You have to go through the office to get to the nurse’s door, as we see when Edward takes Bella there after she almost faints during the blood testing. (TW5)
The school is atypical of northern US school buildings, but follows the patterns and conventions of those built in the south. To move from classroom to classroom students need to move around outside. This is clear from the very beginning when: “We got our jackets and headed out into the rain” (TW1) and although the precipitation changes later, the outdoors movement around school does not: “When we walked out of class, the air was full of swirling bits of white,” and also “I walked alertly to the cafeteria with Jessica after Spanish. Mush balls were flying everywhere.” (TW2) In addition, the classrooms are small. “The people in front of me stopped just inside the door to hang up their coats on a long row of hooks,” (TW1) due to them having just entered the building from outside.
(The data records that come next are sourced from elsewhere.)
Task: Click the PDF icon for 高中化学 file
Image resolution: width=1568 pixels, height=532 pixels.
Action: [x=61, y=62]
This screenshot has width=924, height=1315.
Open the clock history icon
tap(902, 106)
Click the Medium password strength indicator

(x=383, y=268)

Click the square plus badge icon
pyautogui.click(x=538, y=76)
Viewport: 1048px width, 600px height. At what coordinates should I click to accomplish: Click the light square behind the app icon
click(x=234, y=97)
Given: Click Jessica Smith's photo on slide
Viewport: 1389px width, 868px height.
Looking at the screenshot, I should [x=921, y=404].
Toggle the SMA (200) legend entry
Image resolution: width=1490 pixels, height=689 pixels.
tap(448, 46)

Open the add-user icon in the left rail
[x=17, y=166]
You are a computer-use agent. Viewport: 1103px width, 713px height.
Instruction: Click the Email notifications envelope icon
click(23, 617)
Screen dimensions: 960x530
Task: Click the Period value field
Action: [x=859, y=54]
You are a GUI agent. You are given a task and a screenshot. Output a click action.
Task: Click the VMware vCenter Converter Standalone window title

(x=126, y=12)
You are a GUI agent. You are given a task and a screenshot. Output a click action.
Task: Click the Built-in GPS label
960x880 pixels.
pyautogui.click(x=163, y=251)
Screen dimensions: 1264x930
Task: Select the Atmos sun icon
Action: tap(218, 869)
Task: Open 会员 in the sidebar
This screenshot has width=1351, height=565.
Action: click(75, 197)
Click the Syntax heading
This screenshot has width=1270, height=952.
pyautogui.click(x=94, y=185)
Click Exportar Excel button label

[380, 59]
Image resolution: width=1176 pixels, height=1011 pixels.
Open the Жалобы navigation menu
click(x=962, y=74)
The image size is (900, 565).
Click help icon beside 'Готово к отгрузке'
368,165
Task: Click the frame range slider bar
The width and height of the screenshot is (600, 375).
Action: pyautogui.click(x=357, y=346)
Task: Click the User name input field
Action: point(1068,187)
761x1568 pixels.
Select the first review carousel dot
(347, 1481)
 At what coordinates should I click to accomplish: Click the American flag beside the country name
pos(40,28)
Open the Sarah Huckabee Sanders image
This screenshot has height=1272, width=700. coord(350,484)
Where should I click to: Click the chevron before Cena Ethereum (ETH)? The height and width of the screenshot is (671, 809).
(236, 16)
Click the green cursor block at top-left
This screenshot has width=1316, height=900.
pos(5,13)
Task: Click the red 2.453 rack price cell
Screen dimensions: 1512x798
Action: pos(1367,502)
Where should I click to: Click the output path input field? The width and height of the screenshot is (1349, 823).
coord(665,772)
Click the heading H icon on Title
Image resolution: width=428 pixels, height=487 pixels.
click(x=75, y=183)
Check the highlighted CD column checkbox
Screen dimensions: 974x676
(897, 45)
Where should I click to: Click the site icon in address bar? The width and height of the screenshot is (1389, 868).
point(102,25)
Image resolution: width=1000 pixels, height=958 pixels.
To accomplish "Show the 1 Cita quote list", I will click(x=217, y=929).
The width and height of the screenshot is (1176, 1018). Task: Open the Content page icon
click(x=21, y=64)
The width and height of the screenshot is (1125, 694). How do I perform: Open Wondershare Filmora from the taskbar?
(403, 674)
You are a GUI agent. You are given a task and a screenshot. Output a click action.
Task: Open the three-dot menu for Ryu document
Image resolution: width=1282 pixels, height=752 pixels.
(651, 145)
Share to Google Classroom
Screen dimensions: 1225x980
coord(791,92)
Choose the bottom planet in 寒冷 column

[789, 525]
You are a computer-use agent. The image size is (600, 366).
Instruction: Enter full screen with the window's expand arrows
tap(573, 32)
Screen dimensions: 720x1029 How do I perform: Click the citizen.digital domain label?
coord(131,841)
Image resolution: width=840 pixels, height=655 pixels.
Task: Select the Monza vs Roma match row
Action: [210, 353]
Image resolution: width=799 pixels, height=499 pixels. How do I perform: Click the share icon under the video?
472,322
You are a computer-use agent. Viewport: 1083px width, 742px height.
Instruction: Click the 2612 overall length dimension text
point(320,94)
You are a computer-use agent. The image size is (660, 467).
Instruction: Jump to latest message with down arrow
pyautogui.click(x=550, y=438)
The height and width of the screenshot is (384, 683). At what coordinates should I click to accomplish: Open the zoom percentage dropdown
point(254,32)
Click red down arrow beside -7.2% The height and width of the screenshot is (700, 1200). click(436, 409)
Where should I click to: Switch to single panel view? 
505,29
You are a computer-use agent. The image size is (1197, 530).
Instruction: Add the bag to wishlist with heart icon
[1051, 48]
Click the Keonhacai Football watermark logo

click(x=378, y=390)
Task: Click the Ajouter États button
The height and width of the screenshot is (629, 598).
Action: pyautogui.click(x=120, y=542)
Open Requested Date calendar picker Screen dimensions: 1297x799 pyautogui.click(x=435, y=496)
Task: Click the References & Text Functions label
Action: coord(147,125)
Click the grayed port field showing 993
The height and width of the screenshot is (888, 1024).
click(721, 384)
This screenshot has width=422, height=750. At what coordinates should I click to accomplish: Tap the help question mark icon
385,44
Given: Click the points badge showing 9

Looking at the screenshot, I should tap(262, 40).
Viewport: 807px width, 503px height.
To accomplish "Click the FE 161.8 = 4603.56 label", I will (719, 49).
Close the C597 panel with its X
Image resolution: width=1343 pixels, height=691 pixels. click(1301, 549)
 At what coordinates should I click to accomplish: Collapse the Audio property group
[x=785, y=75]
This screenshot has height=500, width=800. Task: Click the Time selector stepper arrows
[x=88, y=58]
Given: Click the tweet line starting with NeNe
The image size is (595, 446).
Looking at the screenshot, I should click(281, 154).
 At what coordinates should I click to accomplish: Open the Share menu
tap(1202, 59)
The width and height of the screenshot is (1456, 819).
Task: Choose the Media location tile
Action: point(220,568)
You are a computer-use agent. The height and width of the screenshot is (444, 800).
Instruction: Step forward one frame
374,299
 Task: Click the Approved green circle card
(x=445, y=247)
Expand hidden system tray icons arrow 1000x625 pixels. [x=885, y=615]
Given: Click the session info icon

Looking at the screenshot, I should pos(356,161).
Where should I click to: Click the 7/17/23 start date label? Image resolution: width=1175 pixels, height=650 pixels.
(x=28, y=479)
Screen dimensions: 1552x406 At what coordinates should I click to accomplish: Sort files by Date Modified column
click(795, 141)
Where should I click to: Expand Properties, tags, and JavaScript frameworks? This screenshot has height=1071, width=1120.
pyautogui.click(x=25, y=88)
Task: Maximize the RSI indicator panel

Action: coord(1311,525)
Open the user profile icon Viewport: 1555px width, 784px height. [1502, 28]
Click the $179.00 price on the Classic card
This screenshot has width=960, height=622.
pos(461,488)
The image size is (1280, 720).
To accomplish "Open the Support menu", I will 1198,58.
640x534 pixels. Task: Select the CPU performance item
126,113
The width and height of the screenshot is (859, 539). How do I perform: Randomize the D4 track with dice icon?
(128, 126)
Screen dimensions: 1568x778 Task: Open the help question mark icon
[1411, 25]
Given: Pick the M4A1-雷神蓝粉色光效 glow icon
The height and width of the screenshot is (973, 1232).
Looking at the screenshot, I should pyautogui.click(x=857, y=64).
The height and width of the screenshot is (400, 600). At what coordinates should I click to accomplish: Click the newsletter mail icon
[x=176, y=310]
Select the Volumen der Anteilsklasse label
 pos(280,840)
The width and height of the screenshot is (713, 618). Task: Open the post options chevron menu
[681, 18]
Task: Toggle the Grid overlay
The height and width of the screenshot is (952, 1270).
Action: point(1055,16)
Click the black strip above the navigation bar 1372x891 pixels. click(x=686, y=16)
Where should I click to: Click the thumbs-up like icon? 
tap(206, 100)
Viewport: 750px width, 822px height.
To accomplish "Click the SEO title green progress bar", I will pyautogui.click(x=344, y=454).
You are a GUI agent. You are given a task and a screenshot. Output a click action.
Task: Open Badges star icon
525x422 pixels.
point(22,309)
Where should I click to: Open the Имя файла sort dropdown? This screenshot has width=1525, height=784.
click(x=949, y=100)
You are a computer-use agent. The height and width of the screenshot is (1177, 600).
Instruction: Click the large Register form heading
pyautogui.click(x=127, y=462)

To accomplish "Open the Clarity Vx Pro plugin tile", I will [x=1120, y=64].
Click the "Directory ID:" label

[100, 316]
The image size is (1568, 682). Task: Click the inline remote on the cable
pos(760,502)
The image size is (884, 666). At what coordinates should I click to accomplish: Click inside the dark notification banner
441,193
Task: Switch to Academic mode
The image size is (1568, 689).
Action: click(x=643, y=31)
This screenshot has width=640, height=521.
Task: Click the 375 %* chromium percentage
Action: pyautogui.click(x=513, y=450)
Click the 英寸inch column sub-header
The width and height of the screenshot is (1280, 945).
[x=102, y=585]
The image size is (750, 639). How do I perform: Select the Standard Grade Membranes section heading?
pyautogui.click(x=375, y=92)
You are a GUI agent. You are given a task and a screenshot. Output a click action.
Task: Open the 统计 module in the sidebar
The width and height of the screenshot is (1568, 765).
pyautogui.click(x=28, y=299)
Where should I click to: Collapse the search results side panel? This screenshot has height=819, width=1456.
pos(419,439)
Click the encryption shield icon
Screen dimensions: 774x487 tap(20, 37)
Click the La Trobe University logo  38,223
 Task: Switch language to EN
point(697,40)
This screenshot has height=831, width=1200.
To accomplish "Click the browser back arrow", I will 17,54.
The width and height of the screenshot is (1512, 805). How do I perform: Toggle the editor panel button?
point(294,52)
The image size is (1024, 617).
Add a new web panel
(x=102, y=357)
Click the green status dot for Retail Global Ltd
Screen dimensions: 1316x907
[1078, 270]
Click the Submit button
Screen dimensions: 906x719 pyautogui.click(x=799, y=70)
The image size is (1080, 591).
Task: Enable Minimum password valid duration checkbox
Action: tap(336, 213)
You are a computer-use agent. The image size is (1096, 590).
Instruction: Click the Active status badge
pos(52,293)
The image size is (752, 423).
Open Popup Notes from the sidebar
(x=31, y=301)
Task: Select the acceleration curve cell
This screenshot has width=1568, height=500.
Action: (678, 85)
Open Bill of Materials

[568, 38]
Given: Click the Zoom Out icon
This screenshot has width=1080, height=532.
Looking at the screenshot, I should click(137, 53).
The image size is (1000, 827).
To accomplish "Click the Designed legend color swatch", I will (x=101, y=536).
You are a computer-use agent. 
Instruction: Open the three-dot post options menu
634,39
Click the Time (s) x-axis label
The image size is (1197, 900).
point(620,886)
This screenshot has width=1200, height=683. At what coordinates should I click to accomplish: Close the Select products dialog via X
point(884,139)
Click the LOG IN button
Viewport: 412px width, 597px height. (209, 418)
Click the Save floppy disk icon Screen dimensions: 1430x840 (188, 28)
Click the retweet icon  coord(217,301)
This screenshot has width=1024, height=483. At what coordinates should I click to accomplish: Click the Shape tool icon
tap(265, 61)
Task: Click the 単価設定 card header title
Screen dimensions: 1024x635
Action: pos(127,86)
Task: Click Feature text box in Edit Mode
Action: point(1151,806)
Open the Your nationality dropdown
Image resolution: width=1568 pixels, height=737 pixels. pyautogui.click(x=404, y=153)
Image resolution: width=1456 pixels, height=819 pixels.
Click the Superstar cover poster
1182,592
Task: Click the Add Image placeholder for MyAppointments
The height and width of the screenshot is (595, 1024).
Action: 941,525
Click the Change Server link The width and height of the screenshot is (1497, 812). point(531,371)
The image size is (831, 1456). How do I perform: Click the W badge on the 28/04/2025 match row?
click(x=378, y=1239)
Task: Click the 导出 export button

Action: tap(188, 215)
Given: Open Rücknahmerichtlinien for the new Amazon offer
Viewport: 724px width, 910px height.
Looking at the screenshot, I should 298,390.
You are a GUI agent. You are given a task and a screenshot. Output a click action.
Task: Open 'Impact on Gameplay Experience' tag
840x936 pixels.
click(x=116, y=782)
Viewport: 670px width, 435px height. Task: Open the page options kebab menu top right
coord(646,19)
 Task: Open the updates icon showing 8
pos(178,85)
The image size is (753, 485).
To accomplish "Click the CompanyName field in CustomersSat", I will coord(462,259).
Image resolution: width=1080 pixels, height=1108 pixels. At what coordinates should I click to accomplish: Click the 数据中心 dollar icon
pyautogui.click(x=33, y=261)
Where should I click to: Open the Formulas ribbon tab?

Buildings are identified on their exteriors by the numbers “painted on a white square on the east corner.” (TW1) English is in 3, Government in 6, Science in 4. There are limited descriptions of the classrooms, although we do find out that biology has fairly standard “black topped lab tables” (TW1) just like the ones Bella was used to in Phoenix.
The cafeteria plays a central role in the books and it seems to be fairly central in the school campus as well. It is a “long room” (TW1), with “seldom-used picnic benches on the south side” (TW7) from where the “red-barked trees” in the school grounds are clearly evident. It is possibly these trees that Edward carries Bella to sit beneath during the epilogue. The roof of the cafeteria has an “overhang” that provides “shelter” (TW10) from the wet Forks weather!
The gym is the other building mentioned in the story, and is obviously fairly sizeable for the amount of students at the school, as Bella “watched four volleyball games running simultaneously” (TW1) and is also “the only room in town big enough for a dance.” (TW Epilogue). The gym is close to the parking lot, as it is somewhere Bella contemplates hiding, to watch until the “parking lot cleared” (TW2), and she can walk “swiftly out to the parking lot” from the gym.